__RECORDS SHOWN__.
+-------+

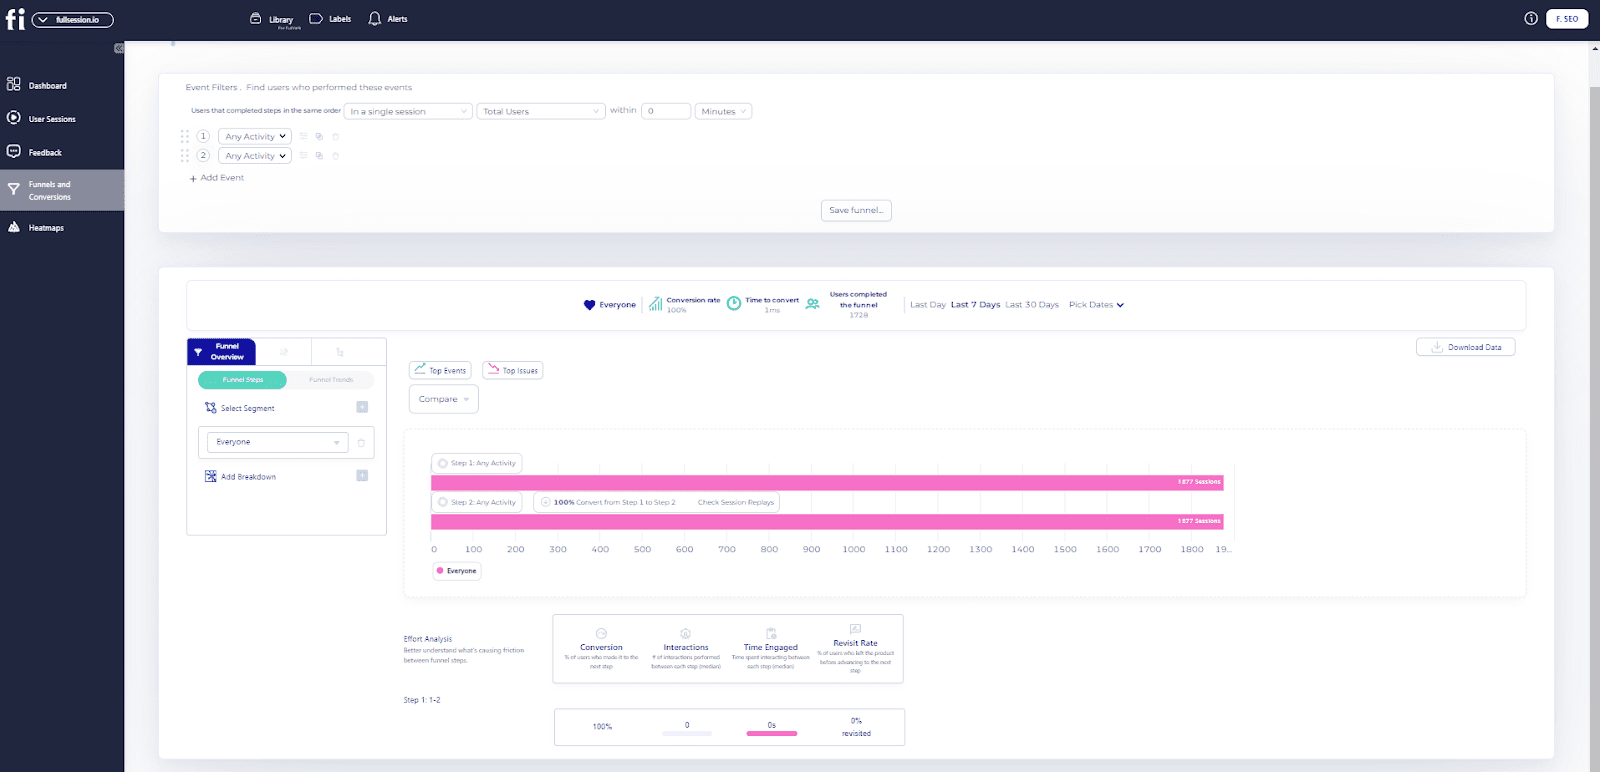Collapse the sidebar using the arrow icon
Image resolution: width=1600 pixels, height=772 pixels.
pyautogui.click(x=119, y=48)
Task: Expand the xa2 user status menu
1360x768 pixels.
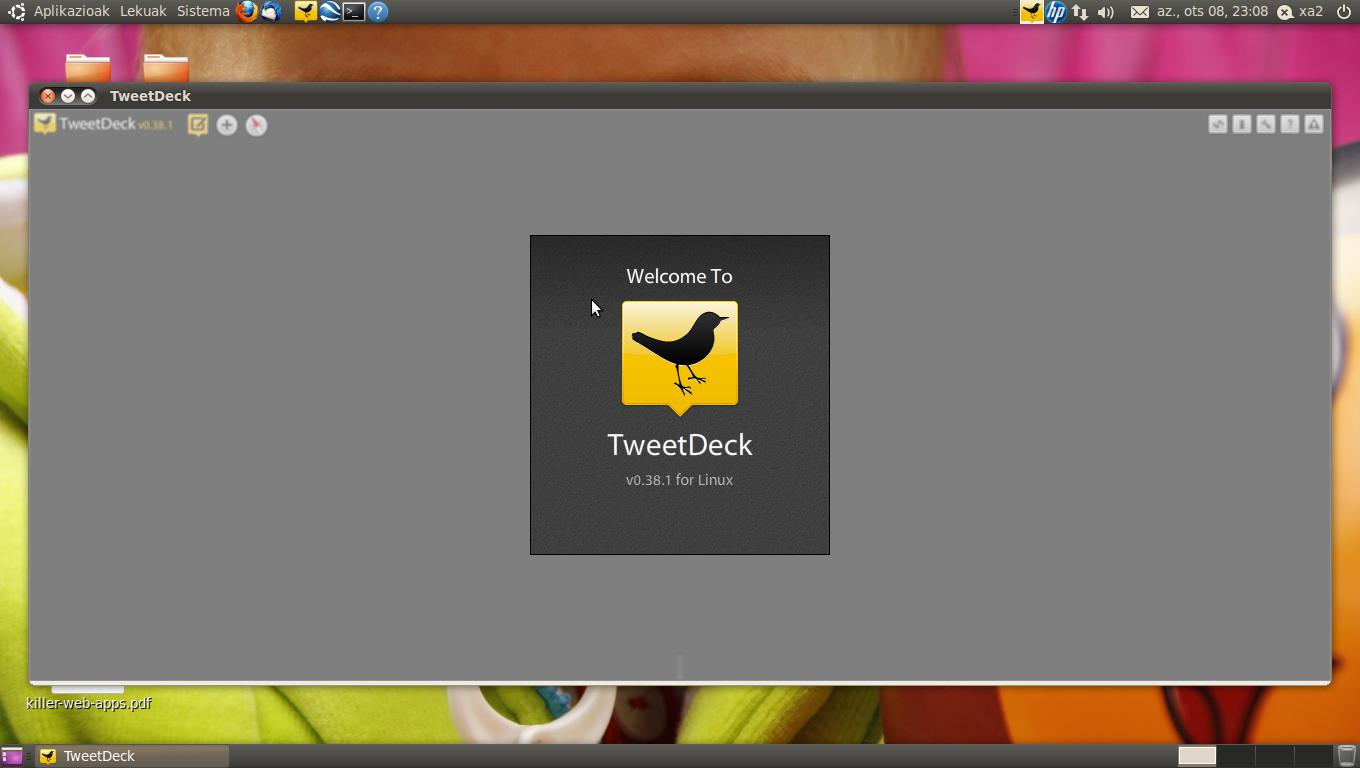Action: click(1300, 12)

+-------+

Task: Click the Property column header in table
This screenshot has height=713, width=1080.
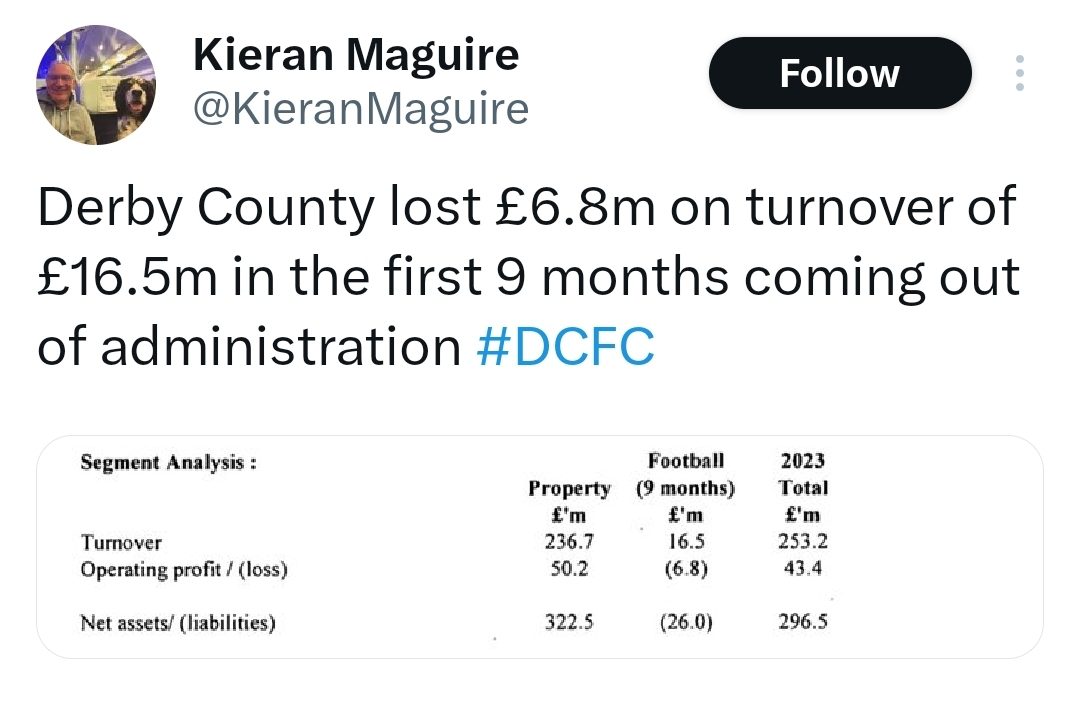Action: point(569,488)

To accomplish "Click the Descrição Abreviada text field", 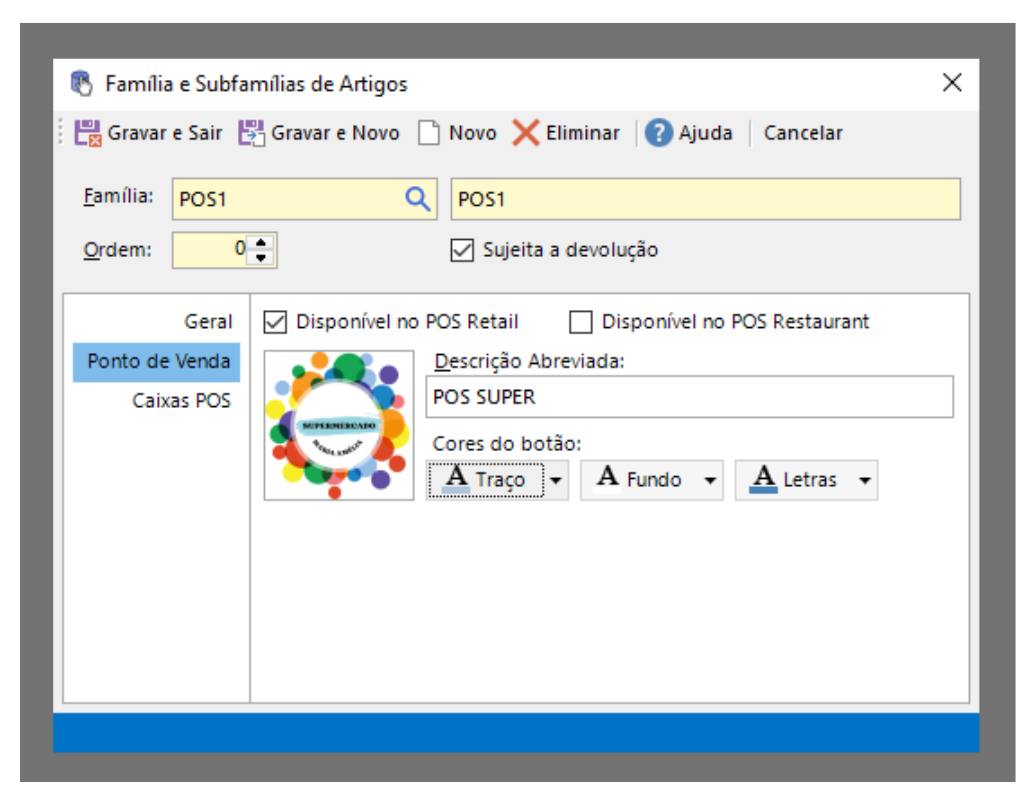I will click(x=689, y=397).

+-------+

__EXERCISE BRIEF__. Provide the count of lines in the records above that hold the word "Task", with no other text.

__WORKED SOLUTION__. 2